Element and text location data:
━━━━
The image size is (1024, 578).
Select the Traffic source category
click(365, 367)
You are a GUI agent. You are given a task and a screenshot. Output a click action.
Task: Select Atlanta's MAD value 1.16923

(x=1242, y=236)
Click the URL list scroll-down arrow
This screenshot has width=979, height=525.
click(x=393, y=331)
━━━━
**Written problem:** Extract every line of the entries above that contains the string "screenshot", treating uppercase and lowercase letters as distinct.

**Result of this exercise:**
You are a GUI agent. You are given a task and a screenshot. Output a click action.
This screenshot has width=979, height=525.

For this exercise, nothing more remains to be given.